[EXTRACT PROVIDED]
---*---
Longwood, Featherston
Origins
Longwood was established as a Wairarapa sheep station in 1857 by English solicitor Henry Bunny (1822–1891), who had come to New Zealand in 1853 fleeing bankruptcy and built up a law practice in Wellington. In 1853 the Crown had purchased the Owhango Block of land in South Wairarapa from Ngāti Kahungunu, and in 1856 established the settlement of Featherston, dividing the land into urban and (expensive) rural sections, one of which was purchased by Bunny.
Bunny built a typical two-storey colonial house with dormer windows in a shingled roof and a wide glazed verandah. He also laid out 8 acres of gardens planted with English specimen trees, but retained two tōtara trees now thought to be 700 years old. On the grounds he built stables, a cookhouse, granary, and cow shed. The house was named "Longwood" after Longwood House, Napoleon's place of exile on Saint Helena; Henry's brother General Arthur Bunny had visited Napoleon's grave and taken cuttings of the willows growing there. He sent them to Henry to plant on the grounds, where they still exist today.
---*---
(Entries on locating words and elements)
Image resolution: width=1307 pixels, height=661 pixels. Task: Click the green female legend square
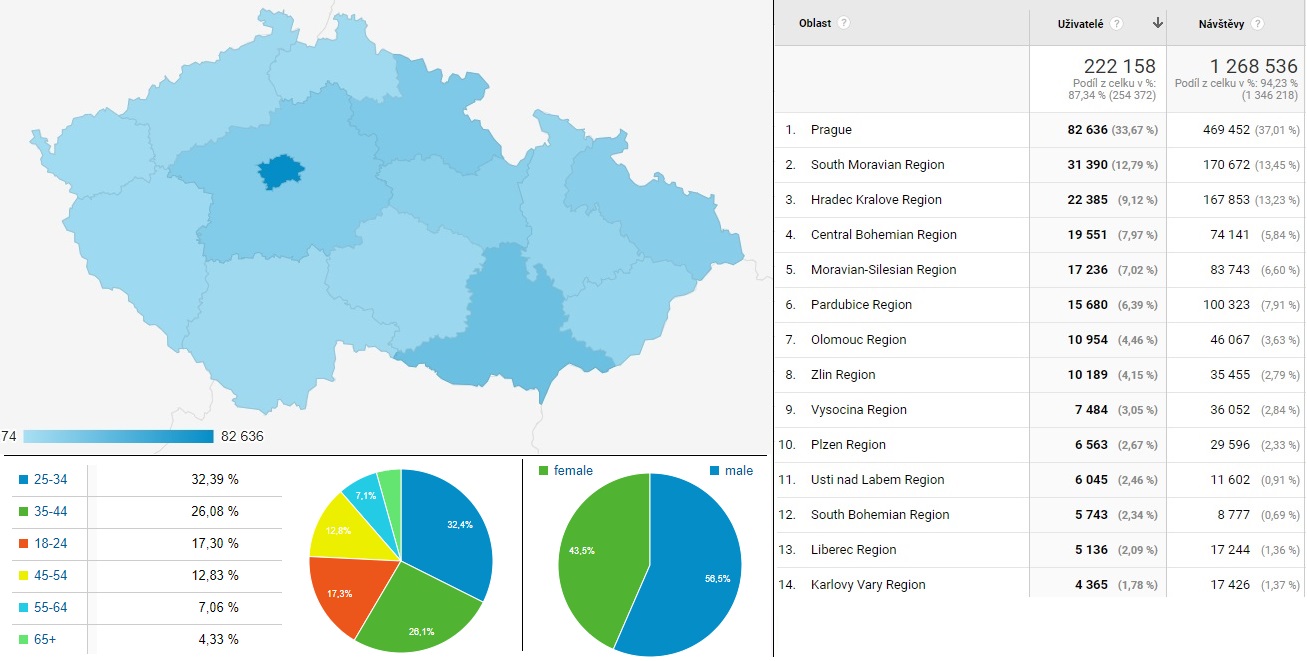coord(543,471)
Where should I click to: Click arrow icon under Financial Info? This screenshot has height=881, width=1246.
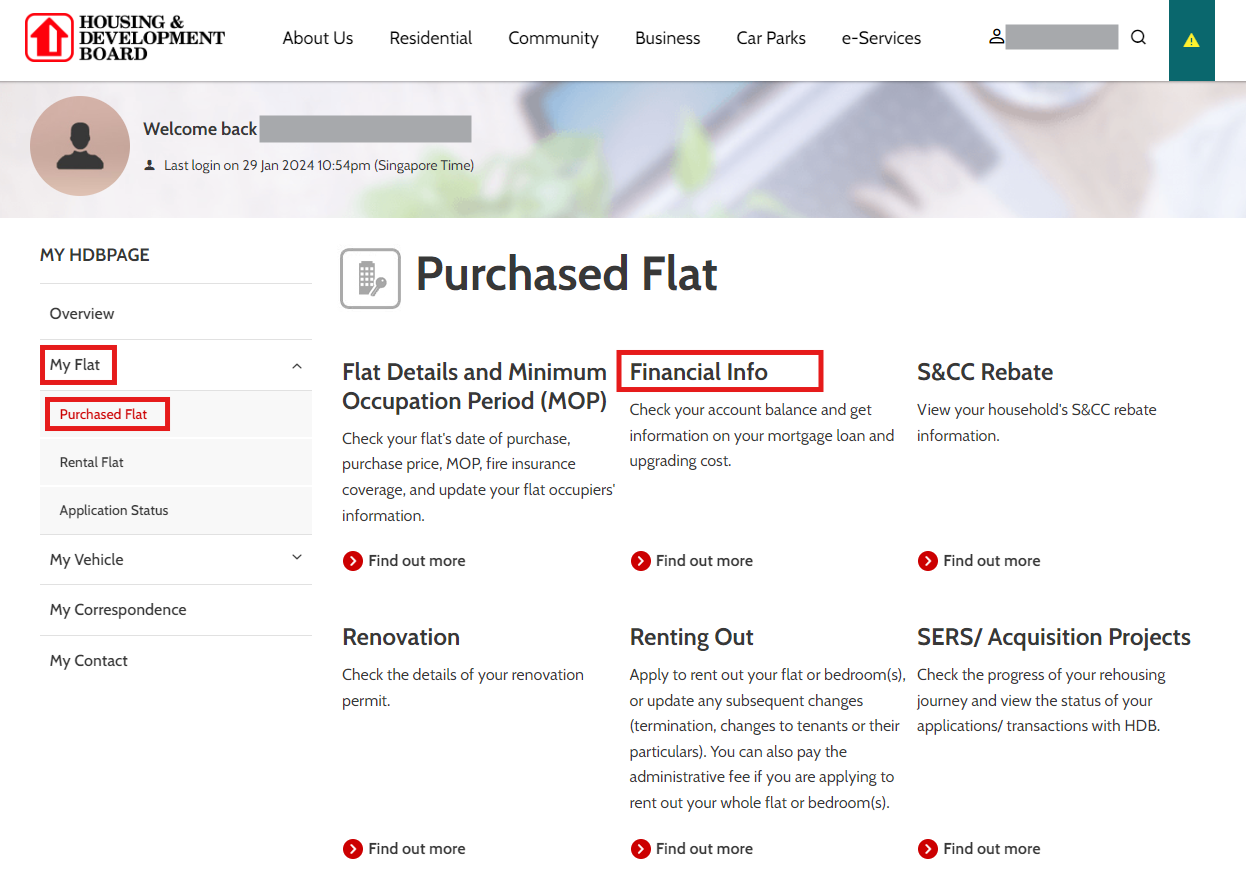click(641, 561)
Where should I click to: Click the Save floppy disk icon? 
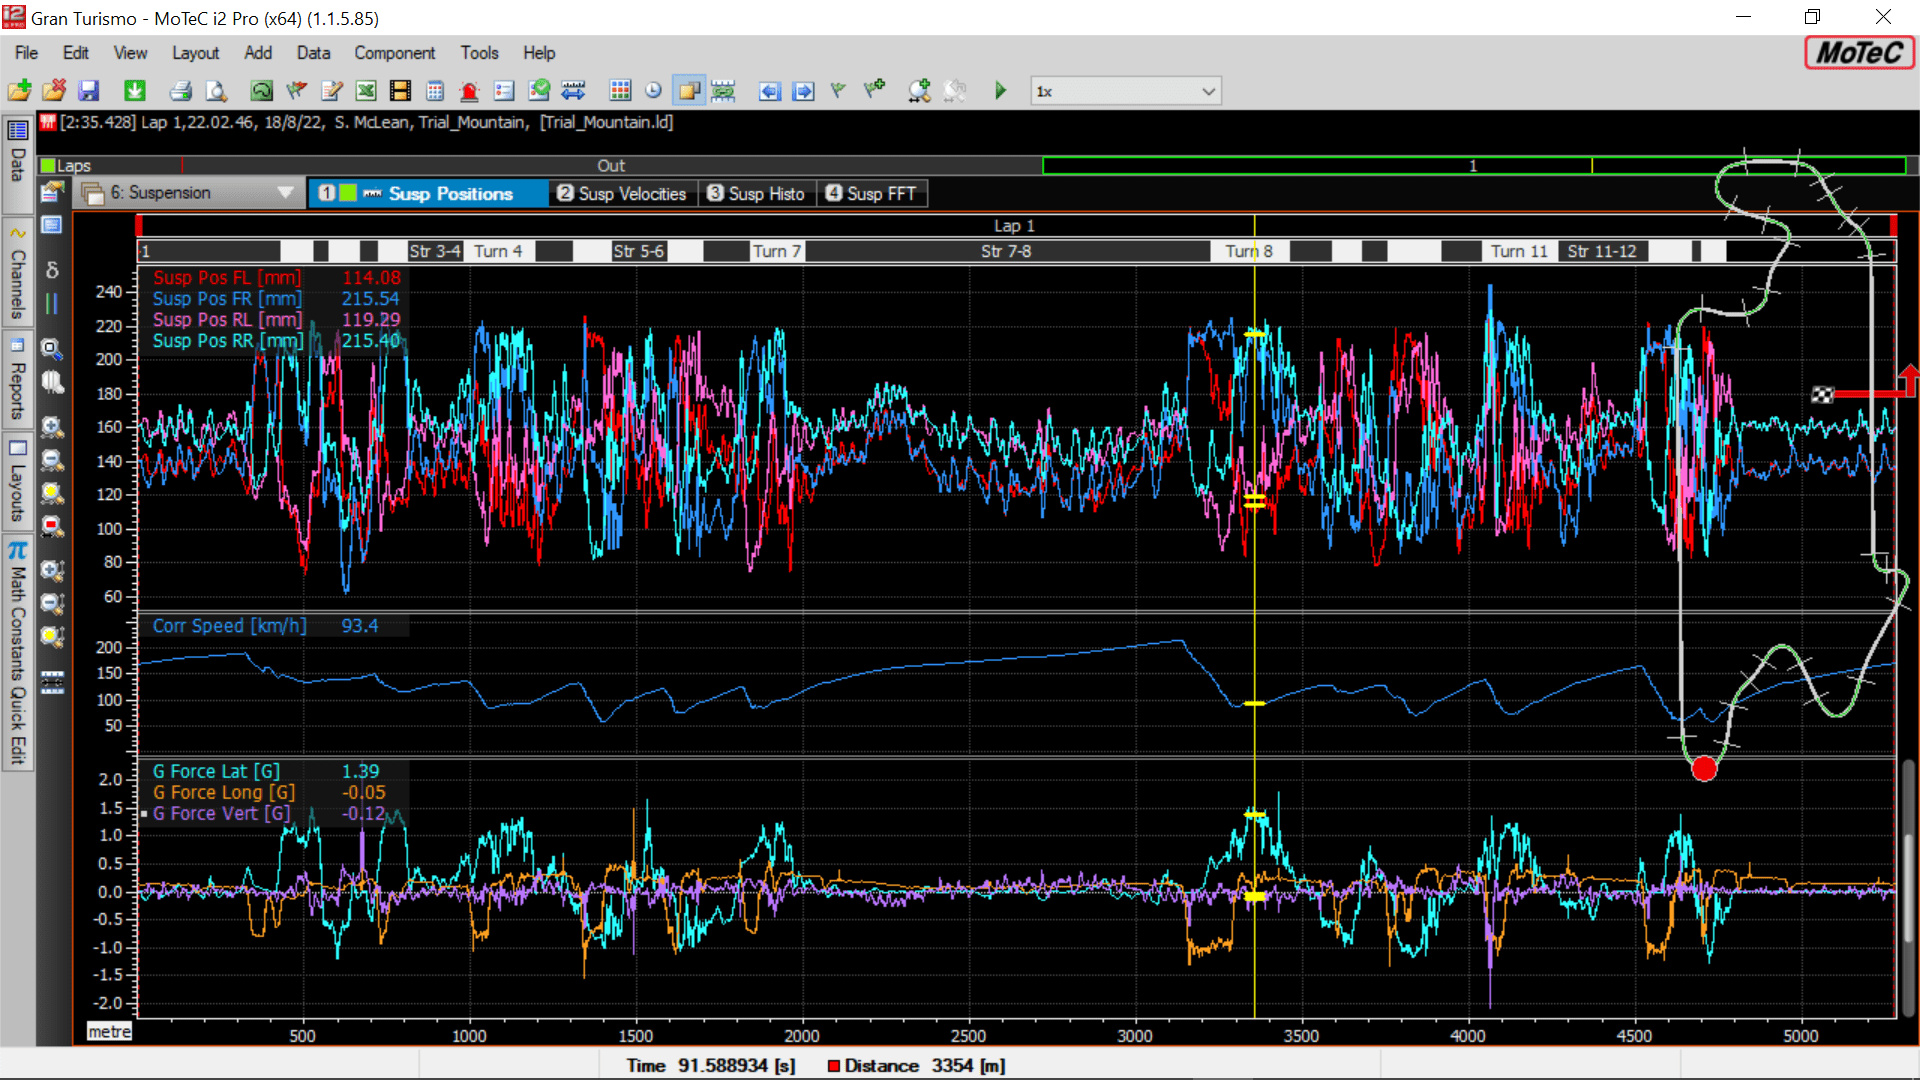click(89, 91)
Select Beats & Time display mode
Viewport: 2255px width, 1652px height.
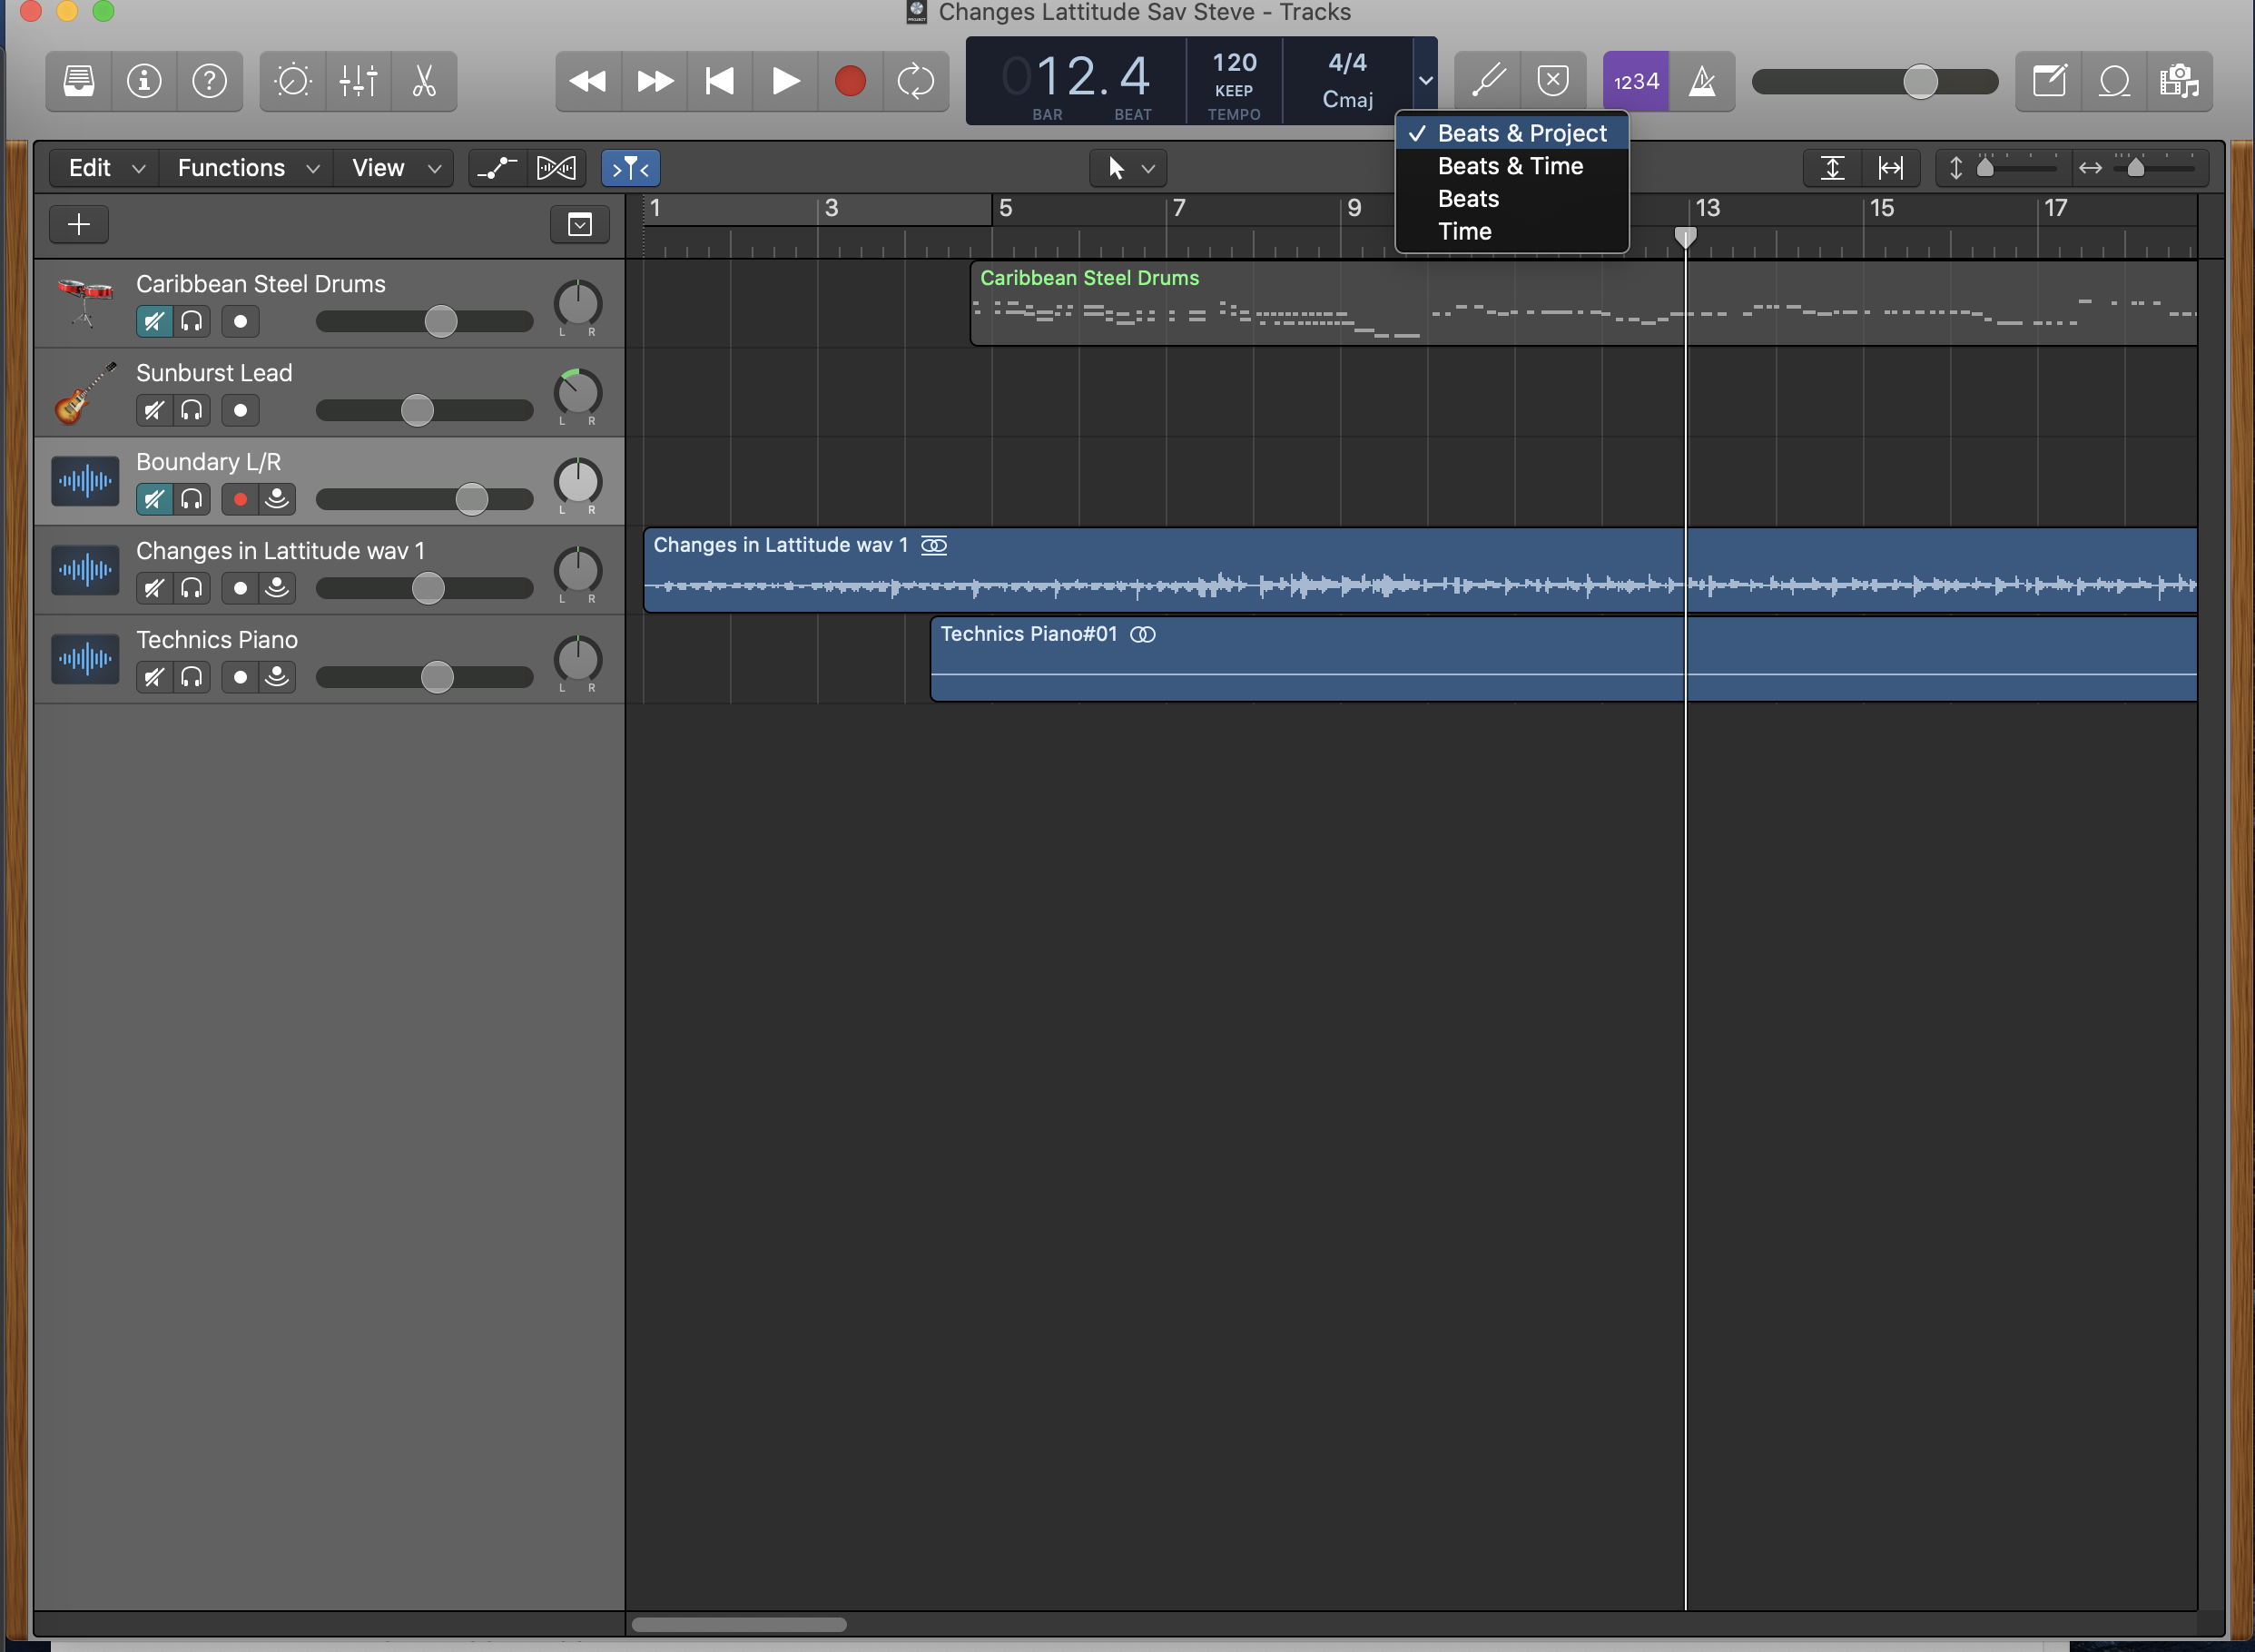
---*---
[WRITTEN PROBLEM 1]
Set down the passage of the Longwood history word for word, from "Longwood, Featherston" up to and including "purchased by Bunny.".
[WRITTEN PROBLEM 2]
Supply the next part of the Longwood history, picking up after its final sentence.

[EXERCISE RESPONSE 1]
Longwood, Featherston
Origins
Longwood was established as a Wairarapa sheep station in 1857 by English solicitor Henry Bunny (1822–1891), who had come to New Zealand in 1853 fleeing bankruptcy and built up a law practice in Wellington. In 1853 the Crown had purchased the Owhango Block of land in South Wairarapa from Ngāti Kahungunu, and in 1856 established the settlement of Featherston, dividing the land into urban and (expensive) rural sections, one of which was purchased by Bunny.

[EXERCISE RESPONSE 2]
Bunny sold Longwood in 1871 to early Wellington settler Charles Johnson Pharazyn. Pharazyn enlarged the house with a substantial two-storey wing, retaining the original modest house as servants' quarters. He committed suicide in 1903 by throwing himself into the Thames, and the house was passed on to his grandson Charles Buckland Pharazyn (1868–1938).
Longwood burnt down in 1905, but some of the outbuildings still survive. They include some of New Zealand's oldest extant farm buildings, and consist of a cowshed, granary, coachhouse and stables, derelict greenhouse, polo stables, and a cookhouse/workers accommodation building now known as the "Gamekeeper's Cottage".
1906 house
Charles Buckland Pharazyn rebuilt Longwood in 1906. The new house, designed by Wellington architect John Sydney Swan, was built of severe (and fire-resistant) brick in a Scottish-baronial style. In 1910, not long after the house had been completed, the Pharazyns moved to Sydney and leased it to the Governor of New Zealand and his wife. They sold Longwood and its 100 acres in 1911 to Daniel H.S. Riddiford (a grandson of Henry Bunny) and his wife Meta Riddiford. Daniel Riddiford used Longwood as a home base from which to run his other farm estates, which generated the family income.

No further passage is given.